» The problem: Please copy out each line of the entries in which "agent" appears.

» Supplied records:
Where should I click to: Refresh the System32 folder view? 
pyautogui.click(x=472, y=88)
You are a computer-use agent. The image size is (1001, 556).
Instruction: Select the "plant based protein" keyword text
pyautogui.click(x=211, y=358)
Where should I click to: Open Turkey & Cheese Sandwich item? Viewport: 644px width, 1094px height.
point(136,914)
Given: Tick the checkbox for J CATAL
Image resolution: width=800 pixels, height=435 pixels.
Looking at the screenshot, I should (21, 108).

---

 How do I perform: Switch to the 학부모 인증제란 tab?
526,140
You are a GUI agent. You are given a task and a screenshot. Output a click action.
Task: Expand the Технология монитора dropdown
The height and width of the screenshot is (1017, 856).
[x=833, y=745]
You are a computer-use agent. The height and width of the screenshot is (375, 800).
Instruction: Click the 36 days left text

» Your response:
You are a computer-use agent. The image size is (1001, 556).
You are a GUI agent. You are given a task and a screenshot. Output a click action.
You are a computer-use agent. The height and width of the screenshot is (375, 800).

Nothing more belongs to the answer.